▸ **本文**:
┄┄┄┄┄┄┄┄┄┄

ある時、ナナフシの実物を見つけた時には更に驚きました。体だけでなく手足も長いものだから、どーしてもバランスが悪いように思えてしまうのです。どうしてそんな細い足で体を支えられるのか?どーして簡単に折れてしまわないのか?と。
そんなナナフシには不思議がいっぱい詰まっているように思えて、今でもナナフシは好きな昆虫なのです。
ナナフシモドキの特徴
棒みたいな虫で体が長い(棒虫)!!
枝や棒のように長い体が特徴の昆虫です。
何かを真似ていることを「擬態(ぎたい)」と言います。ナナフシモドキは木の枝みたいな虫として自然の中に隠れています。
日本でも擬態する昆虫といえばナナフシが一番有名なのではないでしょうか?
ナナフシモドキの体色
緑色や褐色の個体がいて、緑色だと葉っぱに紛れることができるし、褐色だと木の枝につかまっている時に見つけにくくなりますね!
でも、緑色のナナフシが茶色い枝にじっとぶらさがっているのも見かけるので不思議なものです。見つかっちゃうよ!?
ナナフシモドキ(緑)の白バック写真
ナナフシモドキとエダナナフシの見分け方
ナナフシモドキは、ナナフシの仲間の中では一番良く見られる種類です。

┄┄┄┄┄┄┄┄┄┄

▸ **やること**:
1. ナナフシモドキの体色には何色の個体がいると、ナナフシについての本文に書かれていますか。
2. 本文にある「枝や棒のように長い体が特徴の昆虫です。」という文を英語に訳してください。
3. ナナフシについての本文を、最後の文の後から書き続けてください。
この後に続く行は、本文とは別の資料です。

┄┄┄┄┄┄┄┄┄┄

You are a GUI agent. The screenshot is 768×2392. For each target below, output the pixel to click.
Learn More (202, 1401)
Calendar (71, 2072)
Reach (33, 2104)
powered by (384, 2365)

┄┄┄┄┄┄┄┄┄┄

▸ **回答**:
1. 緑色と褐色の個体がいると書かれています。

2. It is an insect characterized by a long body like a twig or a stick.

3.
触角が短いのが一つの特徴になるので、エダナナフシと見比べてみましょう。
細長い棒みたいな姿はどちらも一緒なのですが、比較してみるとエダナナフシの触角の方がかなり長いのがわかります。
ナナフシモドキとエダナナフシの区別をするには、触角の長さを比べてみると一目瞭然ですね!
生態
食べ物や餌(エサ)は?
幅広く広葉樹の葉っぱを食べることが知られています。クヌギやエノキなど割と何でも食べるようですが、バラ科の植物などをよく食べます。
知ってますか?日本人が愛するサクラもバラ科なんですよ!
緑が豊かな場所に咲くサクラの木などを見つけると、サクラが咲き誇る根本などにナナフシモドキの幼虫を見つけることができます。サクラの花びらを食べるナナフシモドキの幼虫はとても愛らしいです。
メスだけで繁殖できる不思議なナナフシ
ナナフシモドキは基本メスしかいません。オスは大変珍しく、見つけるとちょっとしたニュースになるくらいです。
「単為生殖(たんいせいしょく)」と言って、メスだけで産んだ卵が孵化(ふか)して大きくなるのです。遺伝子が全く一緒のはずなので、ほとんど分裂に近いんじゃないかと思っていますが、本当に不思議な昆虫です。
ナナフシの仲間には、ナナフシモドキと同じように単為生殖をする種類が何種類か知られています。
ななふしは「七節」?
七つの節と書いて「七節(ななふし)」ですが、体の節が七つだよと言っているのではありません。
昔から「七」というのは「たくさん」という意味で使われることがあります。「七転び八起き」ということわざなんかは代表例で、「たくさん転んでも、一回でもたくさん起き上がればいいよ!」って意味ですね。
つまりは、たくさんの節がある昆虫だよ!ってことを表しています。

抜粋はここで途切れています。